C’est peut-être ici qu’a été inventée la randonnée de crêtes! L’enchaînement des sommets du Läuber, du Rothorn et du Glogghüs suit le fil d’une arête étroite dominant à gauche comme à droite des précipices à couper le souffle. Cette randonnée alpine au-dessus du Hasliberg est une expédition difficile, mais grisante.

Arraché de son logement, le piton métallique pend au bout de la corde et donne contre le rocher le tintement léger d’un carillon de messe des morts. Le sentiment affreux de la chute prochaine crispe les doigts sur la corde fixe, et l’on cherche d’un pied prudent le prochain appui sur la dalle vertigineuse. Encore un petit saut et nous voici à la Metzgerchälen, la brèche séparant le Rothorn du Glogghüs. Ouf! Le passage-clé de la randonnée, la face nord-ouest du Rothorn, est passé. C’est une paroi escarpée, exposée, où la chaussure ne trouve que difficilement à se caler sur de petits ressauts où alternent tapis de gravillons et coussinets de gazon. Plus bas, il faut encore surmonter un gros bloc arrondi. Sans corde fixe, on serait ici en terrain d’escalade.

 

Une arête pour connaisseurs

D’autres passages sont encore équipés de cordes fixes, mais il faut franchir sans aide technique une bonne partie du parcours. Le randonneur peu expérimenté aura ici des motifs à quelques sueurs froides, car le cheminement est assez exposé sur de longues distances. De sombres parois de schiste penchent leur front presque vertical vers Melchsee-Frutt. Du côté du Hasliberg, les flancs de la montagne sont habillés par endroits d’un maigre gazon, et la pente est si raide que le moindre faux pas ferait risquer une chute fatale. Cette randonnée n’a rien d’une bagatelle. Ce n’est pas un terrain d’exercice pour débutants, mais les sportifs exigeants et entraînés à la randonnée alpine y goûteront un défi exceptionnel récompensé par un vaste panorama couronné d’un ciel immense.
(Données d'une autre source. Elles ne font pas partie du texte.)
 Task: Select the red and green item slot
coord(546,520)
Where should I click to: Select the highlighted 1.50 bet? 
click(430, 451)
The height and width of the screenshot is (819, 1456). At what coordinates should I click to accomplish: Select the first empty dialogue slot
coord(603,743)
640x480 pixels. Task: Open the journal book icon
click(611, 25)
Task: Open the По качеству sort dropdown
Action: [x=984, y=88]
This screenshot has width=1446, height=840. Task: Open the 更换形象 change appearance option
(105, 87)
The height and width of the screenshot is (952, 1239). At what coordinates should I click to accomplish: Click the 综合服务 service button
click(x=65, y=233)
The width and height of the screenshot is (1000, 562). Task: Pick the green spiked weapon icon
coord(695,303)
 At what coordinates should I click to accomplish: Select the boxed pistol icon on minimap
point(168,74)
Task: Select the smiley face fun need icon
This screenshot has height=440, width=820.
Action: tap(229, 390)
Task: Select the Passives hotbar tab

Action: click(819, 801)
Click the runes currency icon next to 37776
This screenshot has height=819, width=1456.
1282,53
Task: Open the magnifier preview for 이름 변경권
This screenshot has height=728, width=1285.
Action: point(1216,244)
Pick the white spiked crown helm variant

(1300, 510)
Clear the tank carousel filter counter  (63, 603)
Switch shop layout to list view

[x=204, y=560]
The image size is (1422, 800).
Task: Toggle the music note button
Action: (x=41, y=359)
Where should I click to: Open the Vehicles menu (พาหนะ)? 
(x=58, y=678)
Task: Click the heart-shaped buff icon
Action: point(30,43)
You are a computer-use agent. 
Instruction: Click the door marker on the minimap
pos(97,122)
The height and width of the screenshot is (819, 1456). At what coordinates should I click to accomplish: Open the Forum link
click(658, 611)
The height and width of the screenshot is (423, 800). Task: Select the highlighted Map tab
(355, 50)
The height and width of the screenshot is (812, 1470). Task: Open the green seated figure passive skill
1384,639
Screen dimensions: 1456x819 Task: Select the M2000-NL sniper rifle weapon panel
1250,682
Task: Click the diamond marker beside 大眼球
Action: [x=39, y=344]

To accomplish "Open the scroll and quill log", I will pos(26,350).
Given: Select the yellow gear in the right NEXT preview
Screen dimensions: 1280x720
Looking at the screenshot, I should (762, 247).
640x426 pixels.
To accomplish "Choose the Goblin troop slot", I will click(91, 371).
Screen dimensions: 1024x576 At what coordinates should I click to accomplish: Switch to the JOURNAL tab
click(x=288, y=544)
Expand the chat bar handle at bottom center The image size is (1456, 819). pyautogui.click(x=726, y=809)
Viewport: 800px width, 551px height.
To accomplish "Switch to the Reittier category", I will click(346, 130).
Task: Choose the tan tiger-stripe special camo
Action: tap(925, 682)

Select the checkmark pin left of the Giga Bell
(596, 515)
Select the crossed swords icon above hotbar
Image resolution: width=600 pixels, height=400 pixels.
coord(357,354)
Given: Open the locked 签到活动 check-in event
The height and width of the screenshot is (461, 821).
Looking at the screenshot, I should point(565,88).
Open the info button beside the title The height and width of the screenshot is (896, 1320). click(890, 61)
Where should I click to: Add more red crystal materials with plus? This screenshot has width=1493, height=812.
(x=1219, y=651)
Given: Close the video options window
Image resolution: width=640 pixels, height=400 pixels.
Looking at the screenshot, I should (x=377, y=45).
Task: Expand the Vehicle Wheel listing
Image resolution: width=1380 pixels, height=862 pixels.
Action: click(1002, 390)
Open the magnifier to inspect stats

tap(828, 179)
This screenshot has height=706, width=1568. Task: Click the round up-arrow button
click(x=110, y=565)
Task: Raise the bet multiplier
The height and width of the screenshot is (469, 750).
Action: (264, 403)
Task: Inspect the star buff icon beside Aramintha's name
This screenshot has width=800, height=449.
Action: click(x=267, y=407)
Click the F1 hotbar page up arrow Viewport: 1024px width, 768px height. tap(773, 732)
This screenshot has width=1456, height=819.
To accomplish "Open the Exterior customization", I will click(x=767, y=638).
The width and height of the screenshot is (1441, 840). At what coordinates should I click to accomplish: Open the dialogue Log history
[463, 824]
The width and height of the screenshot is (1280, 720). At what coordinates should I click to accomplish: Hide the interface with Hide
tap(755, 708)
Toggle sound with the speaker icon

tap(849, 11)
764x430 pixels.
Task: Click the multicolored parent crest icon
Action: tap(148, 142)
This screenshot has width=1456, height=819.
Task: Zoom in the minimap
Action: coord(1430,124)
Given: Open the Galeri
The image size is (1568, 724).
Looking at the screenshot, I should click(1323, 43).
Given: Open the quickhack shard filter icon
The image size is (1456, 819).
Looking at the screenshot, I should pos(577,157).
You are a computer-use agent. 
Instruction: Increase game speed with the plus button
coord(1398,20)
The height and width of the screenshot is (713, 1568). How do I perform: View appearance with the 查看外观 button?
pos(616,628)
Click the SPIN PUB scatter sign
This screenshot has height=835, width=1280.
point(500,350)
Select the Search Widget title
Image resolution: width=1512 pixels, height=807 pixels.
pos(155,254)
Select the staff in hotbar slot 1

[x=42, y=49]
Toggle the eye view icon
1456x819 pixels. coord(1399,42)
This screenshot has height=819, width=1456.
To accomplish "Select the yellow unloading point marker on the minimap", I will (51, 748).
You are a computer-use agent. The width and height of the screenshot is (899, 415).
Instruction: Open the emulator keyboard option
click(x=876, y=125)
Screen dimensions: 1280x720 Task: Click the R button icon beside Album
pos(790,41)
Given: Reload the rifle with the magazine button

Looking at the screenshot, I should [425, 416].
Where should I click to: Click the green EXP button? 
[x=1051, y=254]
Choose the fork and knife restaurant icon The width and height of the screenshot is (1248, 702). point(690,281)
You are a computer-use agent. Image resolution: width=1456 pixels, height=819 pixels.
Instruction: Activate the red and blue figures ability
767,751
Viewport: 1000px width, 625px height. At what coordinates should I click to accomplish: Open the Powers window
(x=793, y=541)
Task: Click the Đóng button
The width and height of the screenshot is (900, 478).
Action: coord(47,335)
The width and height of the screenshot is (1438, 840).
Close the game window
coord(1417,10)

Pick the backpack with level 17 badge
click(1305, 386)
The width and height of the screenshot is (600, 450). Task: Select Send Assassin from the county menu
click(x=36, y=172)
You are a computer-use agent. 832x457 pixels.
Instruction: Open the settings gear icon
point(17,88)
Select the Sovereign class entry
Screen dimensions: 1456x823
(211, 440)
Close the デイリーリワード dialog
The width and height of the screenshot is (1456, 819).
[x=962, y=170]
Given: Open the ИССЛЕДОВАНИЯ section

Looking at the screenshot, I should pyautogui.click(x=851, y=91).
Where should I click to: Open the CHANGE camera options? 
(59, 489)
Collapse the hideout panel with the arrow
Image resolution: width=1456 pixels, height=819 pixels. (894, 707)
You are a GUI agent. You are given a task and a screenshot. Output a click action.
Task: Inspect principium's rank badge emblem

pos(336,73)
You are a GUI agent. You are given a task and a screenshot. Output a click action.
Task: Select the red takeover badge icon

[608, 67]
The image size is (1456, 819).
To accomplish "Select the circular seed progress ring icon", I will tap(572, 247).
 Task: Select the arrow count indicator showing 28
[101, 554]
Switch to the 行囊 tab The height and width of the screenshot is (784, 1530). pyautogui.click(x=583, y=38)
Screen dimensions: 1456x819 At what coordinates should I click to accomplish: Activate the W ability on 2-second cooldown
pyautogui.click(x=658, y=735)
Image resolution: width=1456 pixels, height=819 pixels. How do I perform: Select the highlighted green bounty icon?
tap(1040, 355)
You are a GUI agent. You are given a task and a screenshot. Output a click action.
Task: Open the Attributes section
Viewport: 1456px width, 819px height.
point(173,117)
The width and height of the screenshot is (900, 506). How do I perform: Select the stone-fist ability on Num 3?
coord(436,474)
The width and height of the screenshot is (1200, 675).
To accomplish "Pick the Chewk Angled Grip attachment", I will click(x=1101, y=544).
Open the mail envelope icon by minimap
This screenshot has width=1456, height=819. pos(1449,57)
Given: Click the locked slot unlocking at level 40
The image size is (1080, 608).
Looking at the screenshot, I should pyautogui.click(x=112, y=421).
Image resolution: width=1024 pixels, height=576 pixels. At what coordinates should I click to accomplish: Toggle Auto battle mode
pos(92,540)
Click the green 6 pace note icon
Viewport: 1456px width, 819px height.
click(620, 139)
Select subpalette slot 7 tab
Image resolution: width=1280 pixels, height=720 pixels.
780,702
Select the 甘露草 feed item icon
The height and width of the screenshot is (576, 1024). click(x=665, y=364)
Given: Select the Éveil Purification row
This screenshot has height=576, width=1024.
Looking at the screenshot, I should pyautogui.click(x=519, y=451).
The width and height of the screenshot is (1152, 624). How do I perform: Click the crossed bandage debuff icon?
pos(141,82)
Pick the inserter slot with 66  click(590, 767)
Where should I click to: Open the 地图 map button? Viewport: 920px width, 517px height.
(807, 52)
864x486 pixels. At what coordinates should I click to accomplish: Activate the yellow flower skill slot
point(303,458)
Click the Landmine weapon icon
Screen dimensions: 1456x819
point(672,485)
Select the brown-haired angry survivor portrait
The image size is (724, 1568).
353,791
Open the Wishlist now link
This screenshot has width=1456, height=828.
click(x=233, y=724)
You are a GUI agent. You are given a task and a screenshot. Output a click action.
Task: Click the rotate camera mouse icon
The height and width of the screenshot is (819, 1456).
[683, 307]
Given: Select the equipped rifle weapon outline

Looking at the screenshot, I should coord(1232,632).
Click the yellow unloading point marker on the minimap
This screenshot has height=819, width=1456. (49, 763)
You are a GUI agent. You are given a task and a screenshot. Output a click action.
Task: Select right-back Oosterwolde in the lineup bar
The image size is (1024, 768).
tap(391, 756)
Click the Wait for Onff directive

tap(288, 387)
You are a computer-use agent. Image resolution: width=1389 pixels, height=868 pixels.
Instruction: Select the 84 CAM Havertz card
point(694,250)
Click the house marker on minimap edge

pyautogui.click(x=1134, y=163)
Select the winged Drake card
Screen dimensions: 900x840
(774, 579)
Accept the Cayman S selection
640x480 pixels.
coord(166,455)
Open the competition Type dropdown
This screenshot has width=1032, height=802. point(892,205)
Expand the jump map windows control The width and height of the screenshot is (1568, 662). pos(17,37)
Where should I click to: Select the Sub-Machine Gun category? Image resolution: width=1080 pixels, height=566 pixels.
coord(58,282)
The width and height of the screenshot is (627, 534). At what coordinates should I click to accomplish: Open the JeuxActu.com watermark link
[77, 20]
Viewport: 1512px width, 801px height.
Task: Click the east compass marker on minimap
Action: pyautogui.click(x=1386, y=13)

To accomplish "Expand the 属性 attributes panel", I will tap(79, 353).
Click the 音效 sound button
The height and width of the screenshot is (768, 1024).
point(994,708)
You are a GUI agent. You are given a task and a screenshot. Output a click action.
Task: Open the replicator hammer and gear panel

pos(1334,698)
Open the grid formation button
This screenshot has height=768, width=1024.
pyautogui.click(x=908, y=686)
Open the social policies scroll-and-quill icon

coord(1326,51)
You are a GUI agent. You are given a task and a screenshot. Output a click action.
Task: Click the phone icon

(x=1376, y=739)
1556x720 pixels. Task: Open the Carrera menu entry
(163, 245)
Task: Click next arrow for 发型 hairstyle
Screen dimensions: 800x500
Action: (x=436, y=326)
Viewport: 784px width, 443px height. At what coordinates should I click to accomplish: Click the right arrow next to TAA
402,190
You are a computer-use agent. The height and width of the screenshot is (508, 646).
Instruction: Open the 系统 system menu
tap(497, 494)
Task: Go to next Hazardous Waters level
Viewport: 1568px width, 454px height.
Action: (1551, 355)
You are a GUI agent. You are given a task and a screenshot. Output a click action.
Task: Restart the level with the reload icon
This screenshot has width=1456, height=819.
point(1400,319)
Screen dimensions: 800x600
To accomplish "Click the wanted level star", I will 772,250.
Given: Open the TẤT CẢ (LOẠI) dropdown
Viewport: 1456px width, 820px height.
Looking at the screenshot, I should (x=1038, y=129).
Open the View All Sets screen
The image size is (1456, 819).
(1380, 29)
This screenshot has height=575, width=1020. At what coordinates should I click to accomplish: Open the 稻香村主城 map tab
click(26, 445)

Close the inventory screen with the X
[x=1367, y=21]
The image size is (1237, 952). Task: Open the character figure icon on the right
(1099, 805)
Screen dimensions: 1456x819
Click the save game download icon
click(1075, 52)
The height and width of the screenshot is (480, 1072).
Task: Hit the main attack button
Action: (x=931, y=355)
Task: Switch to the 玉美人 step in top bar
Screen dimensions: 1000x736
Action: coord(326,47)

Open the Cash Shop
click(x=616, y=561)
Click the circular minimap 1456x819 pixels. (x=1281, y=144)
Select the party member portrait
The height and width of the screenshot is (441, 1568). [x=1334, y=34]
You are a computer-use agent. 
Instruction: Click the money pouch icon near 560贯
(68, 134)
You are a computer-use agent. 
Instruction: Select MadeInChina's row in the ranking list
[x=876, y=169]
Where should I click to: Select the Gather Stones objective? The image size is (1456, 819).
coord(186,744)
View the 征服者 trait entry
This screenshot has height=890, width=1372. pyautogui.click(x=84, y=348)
Les prospectus touristiques de la région, tels ceux que l’on trouve dans les gares des trains et télécabines, font l’impasse sur les capacités des visiteurs qu’ils veulent attirer. Il peut arriver que les degrés de difficulté n’y soient pas indiqués. L’itinéraire décrit ici est une course alpine difficile cotée T5 ou T5+ selon la direction de la marche. Il exige de l’expérience et un équipement adapté (chaussures de qualité suffisante, entre autres), car une chute peut y être mortelle. Il faut encore insister sur le fait que randonner dans cette catégorie implique la nécessité occasionnelle d’une légère escalade. Les bâtons de marche, si appréciés par ailleurs, ne sont ici d’aucune utilité, car on ne peut se tenir ou s’appuyer correctement qu’avec les mains libres. Garder l’équilibre ou le rétablir, escalader parfois des obstacles n’est possible que si les quatre membres disposent d’une totale liberté de mouvement.

 

Trois ou quatre sommets?

Après la descente du Glogghüs, une fois passées les dernières cordes fixes, des sentiers paisibles conduisent à Käserstatt. On se demandera peut-être si, à ce stade, le randonneur n’est pas enfin trahi par ses muscles. Eh bien, cet enchaînement de trois sommets peut s’enrichir d’un quatrième, le Hochstollen. Alors que cette randonnée d’arête parcourait jusqu’ici la frontière des cantons de Berne et d’Obwald, c’est dans ce dernier exclusivement que se trouve le Hochstollen. Sa paroi sud-est striée de bandes noires lui donne une apparence sauvage, mais son ascension ne présente aucune difficulté technique. Tout n’est plus désormais qu’une question d’endurance, récompensée par la vue sur les lacs du site de Melchsee-Frutt d’un côté et sur le lac de Brienz de l’autre. Sans oublier le vaste panorama des Alpes bernoises et des sommets de la Suisse centrale.